=== Selection ===

Β. Σπανός (Αναπλ. Καθηγητής Τμ. Φυσικής ΕΚΠΑ)
Γ. Διαμάντης (Αναπλ. Καθηγητής Τμ. Φυσικής ΕΚΠΑ)
A. Δέδε (Καθηγητή Τμ. Φυσικής Παν/μιο Ιωαννίνων)
Κ. Σφέτσος (Καθηγητής Τμ. Φυσικής ΕΚΠΑ)
Ν. Τετράδης ( Καθηγητής Τμ. Φυσικής ΕΚΠΑ)
Α. Κεχαγιάς (Καθηγητής ΕΜΠ, ΣΕΜΦΕ )
Ν. Μαυρόματος (Καθηγητής ΕΜΠ, ΣΕΜΦΕ )
The recent data for Cosmic Microwave Background released by Planck collaboration provides us with new constraints in the study of inflation. Moreover, the recent observation of black hole merges by LIGO/VIRGO opens a new window in the study of Primordial Black Holes (PBHs). In particular, the production of PBHs, and as a result, an amount of Dark Matter (DM) in the Universe, can be explained in the context of inflation. This idea is adopted by numerous theoretical researches during the last few years. In addition to the important detection of LIGO/VIRGO, the future space-based experiment, such as LISA, will provide us with important results for the detection of Gravitational Waves (GWs). The generation of GWs can also be studied in the framework of inflation.
In this thesis we study the inflationary Cosmology and especially models which are embedded in supergravity theory (SUGRA). Specifically, we study inflationary models which are capable to explain the generation of both PBHs and GWs. These models should have an enhancement in the scalar power spectrum. In order to achieve this reinforcement, we use three different mechanisms. The first one is characterized by an inflection point in the effective scalar potential. The second concerns step-like feature in the potential. Finally, the last mechanism is based on the waterfall regime in the study of hybrid models.

===

Direction » Copy the thesis text above on inflation, primordial black holes and gravitational waves word for word, from the list of names through the end.

=== Information provided ===

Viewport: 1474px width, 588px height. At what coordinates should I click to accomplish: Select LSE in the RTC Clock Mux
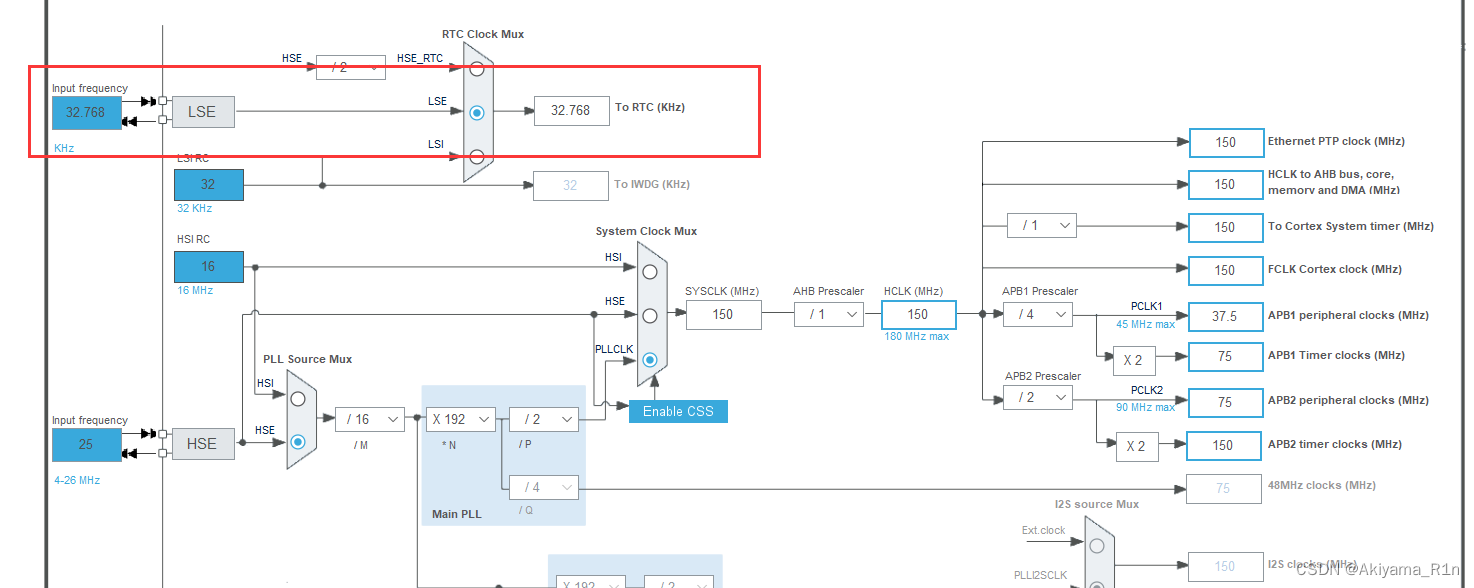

===

Expected output »
Β. Σπανός (Αναπλ. Καθηγητής Τμ. Φυσικής ΕΚΠΑ)
Γ. Διαμάντης (Αναπλ. Καθηγητής Τμ. Φυσικής ΕΚΠΑ)
A. Δέδε (Καθηγητή Τμ. Φυσικής Παν/μιο Ιωαννίνων)
Κ. Σφέτσος (Καθηγητής Τμ. Φυσικής ΕΚΠΑ)
Ν. Τετράδης ( Καθηγητής Τμ. Φυσικής ΕΚΠΑ)
Α. Κεχαγιάς (Καθηγητής ΕΜΠ, ΣΕΜΦΕ )
Ν. Μαυρόματος (Καθηγητής ΕΜΠ, ΣΕΜΦΕ )
The recent data for Cosmic Microwave Background released by Planck collaboration provides us with new constraints in the study of inflation. Moreover, the recent observation of black hole merges by LIGO/VIRGO opens a new window in the study of Primordial Black Holes (PBHs). In particular, the production of PBHs, and as a result, an amount of Dark Matter (DM) in the Universe, can be explained in the context of inflation. This idea is adopted by numerous theoretical researches during the last few years. In addition to the important detection of LIGO/VIRGO, the future space-based experiment, such as LISA, will provide us with important results for the detection of Gravitational Waves (GWs). The generation of GWs can also be studied in the framework of inflation.
In this thesis we study the inflationary Cosmology and especially models which are embedded in supergravity theory (SUGRA). Specifically, we study inflationary models which are capable to explain the generation of both PBHs and GWs. These models should have an enhancement in the scalar power spectrum. In order to achieve this reinforcement, we use three different mechanisms. The first one is characterized by an inflection point in the effective scalar potential. The second concerns step-like feature in the potential. Finally, the last mechanism is based on the waterfall regime in the study of hybrid models.